Donald Lambro puts some numbers to something most of us suspected:

The battle for control of the Senate next year has dramatically shifted in favor of Republicans because of Democratic retirements across the South and high-level White House recruiting.

Election analysts now believe that the Republicans will not only significantly expand their 51-48 Senate majority by two or three seats, and possibly more, but will strengthen the Republican Party’s growing political dominance in the Southern and border states for the remainder of this decade.

The 100th seat is held by a Democrat-leaning independent.

The senatorial lineup in the 13 Southern and border states currently stands at 19 Republicans and seven Democrats.


The four Senate Democrats who have announced they will not seek re-election are Sens. Zell Miller of Georgia, who says he will support Mr. Bush next year; presidential candidate John Edwards of North Carolina; Bob Graham of Florida, who abandoned his candidacy for the White House; and Ernest F. Hollings of South Carolina, who is ending his sixth term and a 38-year career in office.

They could be joined by a fifth Democrat, Sen. John B. Breaux of Louisiana, who has yet to say whether he will seek a fourth term amid widespread speculation that he will step down.

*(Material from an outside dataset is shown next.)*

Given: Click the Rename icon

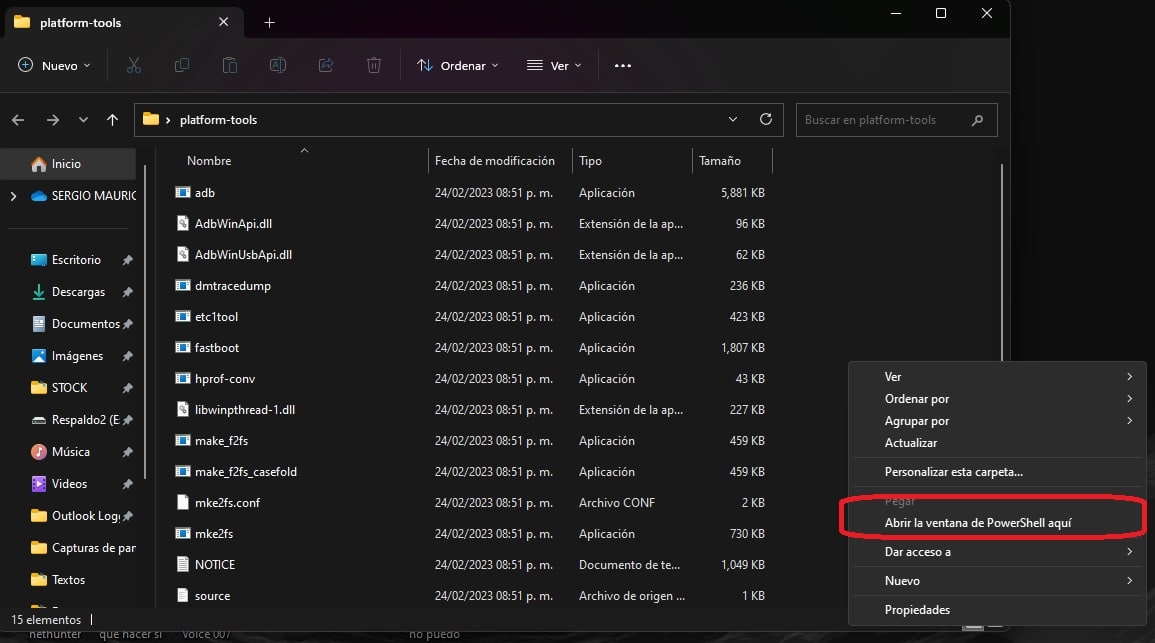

“If the Republicans win Senate seats in the Carolinas and Georgia next year (all quite possible), they’ll hold all of the U.S. Senate seats in seven contiguous Southern states starting in Virginia and stretching around to Mississippi,” elections analyst Stuart Rothenberg wrote in Roll Call, the Capitol Hill newspaper.

Meanwhile, two Republican senators also have announced that they will not seek re-election: Sens. Don Nickles of Oklahoma and Peter G. Fitzgerald of Illinois, a heavily Democratic state.

Democratic strategists say that Mr. Fitzgerald’s seat is their best shot at a pickup next year, along with that of Sen. Lisa Murkowski, Alaska Republican, who has been fighting charges of nepotism after her father, Gov. Frank H. Murkowski, appointed her to finish his unexpired term.

Lambro looks in detail at several races in the piece.

The GOP should indeed build on its majority, although it almost certainly won’t get to the 60 seats needed to be essentially filibuster proof. And, frankly, I almost hope Murkowski loses. Her father’s abuse of the governorship to appoint her to the Senate was despicable.

(Hat tip: Kevin McGeehee)

James Joyner
About James Joyner
James Joyner is Professor and Department Head of Security Studies at Marine Corps University's Command and Staff College and a nonresident senior fellow at the Scowcroft Center for Strategy and Security at the Atlantic Council. He's a former Army officer and Desert Storm vet. Views expressed here are his own. Follow James on Twitter @DrJJoyner.


  1. McGehee says:

    Lisa has at least one GOP challenger, but I entertain no serious doubt that she’ll win the nomination. And I think it will take her making some serious mistake on her own to make her vulnerable, even to Knowles.

    The thing to remember about Knowles is, he won the governorship twice mainly because the Republicans turned on themselves in the 1994 and 1998 campaigns — nominating a candidate both times that alienated large swathes of the party faithful.

    I just don’t see that same dynamic occurring in this one, and without it I’m not sure Knowles is all that formidable.